Je sais que cela bouscule. Tous ces systèmes sont pesants, extraordinairement lourds. Nous voulons des contrats de mission. Cela se passera poliment, ou de manière sanglante, mais cela se passera, car c’est, à mes yeux, la seule manière d’assurer la victoire républicaine face à Marine Le Pen. Il va donc bien falloir qu’un mouvement civil aille prendre le fond du peuple. Mais pour cela, il nous faut des mouvements d’éducation populaire, il nous faut les CGPME. Il nous faut toutes les révoltes que nous sommes en train de repérer et de faire passer à l’acte.

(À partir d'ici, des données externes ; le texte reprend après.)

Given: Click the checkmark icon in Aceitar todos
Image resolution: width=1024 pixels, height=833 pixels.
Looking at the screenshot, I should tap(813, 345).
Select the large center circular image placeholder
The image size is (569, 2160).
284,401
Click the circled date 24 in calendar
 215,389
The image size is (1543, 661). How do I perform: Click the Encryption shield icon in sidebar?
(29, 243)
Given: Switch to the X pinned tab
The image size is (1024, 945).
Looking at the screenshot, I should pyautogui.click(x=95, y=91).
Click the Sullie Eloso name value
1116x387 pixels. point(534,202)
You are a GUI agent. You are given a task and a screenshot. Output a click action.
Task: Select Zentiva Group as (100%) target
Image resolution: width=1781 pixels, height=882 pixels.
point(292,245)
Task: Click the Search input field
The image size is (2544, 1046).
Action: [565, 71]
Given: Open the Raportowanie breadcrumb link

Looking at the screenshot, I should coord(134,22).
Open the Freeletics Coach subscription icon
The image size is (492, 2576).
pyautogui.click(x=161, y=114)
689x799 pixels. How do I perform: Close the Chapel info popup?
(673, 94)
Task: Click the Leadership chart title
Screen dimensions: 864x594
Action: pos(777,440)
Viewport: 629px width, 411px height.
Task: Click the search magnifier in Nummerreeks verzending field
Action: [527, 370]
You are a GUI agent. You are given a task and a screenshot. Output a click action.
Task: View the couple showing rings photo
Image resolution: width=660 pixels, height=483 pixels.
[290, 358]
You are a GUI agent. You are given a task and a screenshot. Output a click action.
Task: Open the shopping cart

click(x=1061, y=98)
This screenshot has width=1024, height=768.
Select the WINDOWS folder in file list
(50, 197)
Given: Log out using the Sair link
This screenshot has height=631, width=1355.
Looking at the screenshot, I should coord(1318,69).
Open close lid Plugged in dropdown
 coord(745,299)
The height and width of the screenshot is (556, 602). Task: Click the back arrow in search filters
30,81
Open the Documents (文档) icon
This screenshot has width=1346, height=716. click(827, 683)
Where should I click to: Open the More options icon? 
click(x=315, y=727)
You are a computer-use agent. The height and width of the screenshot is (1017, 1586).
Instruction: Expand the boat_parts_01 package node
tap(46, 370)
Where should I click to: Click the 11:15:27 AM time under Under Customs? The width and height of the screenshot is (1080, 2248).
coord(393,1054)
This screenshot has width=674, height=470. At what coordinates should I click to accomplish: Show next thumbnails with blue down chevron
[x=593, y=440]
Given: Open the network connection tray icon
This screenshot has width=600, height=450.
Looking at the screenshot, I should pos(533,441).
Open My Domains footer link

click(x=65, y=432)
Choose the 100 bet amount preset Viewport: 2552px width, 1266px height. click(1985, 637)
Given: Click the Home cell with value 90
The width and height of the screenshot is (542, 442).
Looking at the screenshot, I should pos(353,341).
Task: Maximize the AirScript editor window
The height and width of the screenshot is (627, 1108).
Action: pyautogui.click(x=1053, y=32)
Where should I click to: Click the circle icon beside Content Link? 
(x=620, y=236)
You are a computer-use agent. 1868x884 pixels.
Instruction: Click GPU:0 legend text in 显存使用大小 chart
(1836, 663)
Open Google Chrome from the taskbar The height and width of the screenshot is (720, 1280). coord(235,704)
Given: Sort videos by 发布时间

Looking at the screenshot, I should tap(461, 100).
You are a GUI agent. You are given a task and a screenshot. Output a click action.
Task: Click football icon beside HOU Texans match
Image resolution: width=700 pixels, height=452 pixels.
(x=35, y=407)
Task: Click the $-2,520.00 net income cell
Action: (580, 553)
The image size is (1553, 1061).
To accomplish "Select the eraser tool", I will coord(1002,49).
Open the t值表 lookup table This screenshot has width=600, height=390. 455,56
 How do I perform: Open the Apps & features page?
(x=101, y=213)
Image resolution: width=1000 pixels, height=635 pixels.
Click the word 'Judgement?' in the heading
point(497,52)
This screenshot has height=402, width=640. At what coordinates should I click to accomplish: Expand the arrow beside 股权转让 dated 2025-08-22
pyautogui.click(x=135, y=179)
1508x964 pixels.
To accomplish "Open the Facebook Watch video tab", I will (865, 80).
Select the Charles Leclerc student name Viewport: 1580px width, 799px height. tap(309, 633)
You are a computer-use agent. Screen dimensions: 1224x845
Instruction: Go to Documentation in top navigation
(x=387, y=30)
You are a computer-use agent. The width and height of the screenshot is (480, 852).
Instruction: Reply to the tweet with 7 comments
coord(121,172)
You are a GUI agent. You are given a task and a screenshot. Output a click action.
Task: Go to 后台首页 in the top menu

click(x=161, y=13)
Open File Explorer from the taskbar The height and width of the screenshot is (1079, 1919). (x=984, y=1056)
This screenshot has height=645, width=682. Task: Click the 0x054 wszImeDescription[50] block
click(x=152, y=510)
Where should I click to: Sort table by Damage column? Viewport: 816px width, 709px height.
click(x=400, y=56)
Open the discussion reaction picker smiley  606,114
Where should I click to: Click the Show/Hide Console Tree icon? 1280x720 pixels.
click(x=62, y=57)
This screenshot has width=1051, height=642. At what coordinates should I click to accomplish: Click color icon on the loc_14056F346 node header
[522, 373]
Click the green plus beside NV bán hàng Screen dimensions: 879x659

Vous avez les notaires, qui n’étaient pas contents. Je suis allé les voir et leur ai dit : « je ne me mêle pas de votre dossier, c’est votre dossier, en revanche, pourriez-vous rendre service à la nation ? » J’ai demandé à des notaires bretons, notamment à, maître Chauveau, un jeune notaire étonnant. Je lui ai dit : « pourriez-vous faire du conseil gratuit dans des cafés ? Parce que quand vous dites que vous donnez gratuitement des conseils, ce n’est pas vrai, vous le faites pour des gens qui rentrent dans vos études, mais pas pour les classes populaires qui n’y rentrent pas. Donc faites-le une fois par mois dans les cafés ». Maître Chauveau a dit « ok » et il en a embarqué 300 par les réseaux sociaux. C’est en train de décoller, je pense que l’on sera plutôt autour de 500 le 7 février. Je veux qu’il gagne une légitimité populaire en rendant service. Ils ont lancé cela le 22 janvier, dans un café populaire. C’était bouleversant, ils étaient dans des troquets comme à Barbès où les gens ne vont jamais pousser la porte d’un notaire, c’est la première fois que ça leur arrivait. Eh bien ces gens-là, s’ils maintiennent leur niveau d’action, d’effort réel, auront légitimité pour être un des piliers, un des bouquets au sein des Zèbres, qui sera consacré à l’accès des Français au droit. Si nous laissions faire les énarques, que se passerait-il ? Ils feraient des maisons du droit, dans lesquelles seuls les gens psychiquement capables d’y rentrer rentreraient, c’est-à-dire, pas au fond, les classes populaires qu’il nous faut ramener vers la République.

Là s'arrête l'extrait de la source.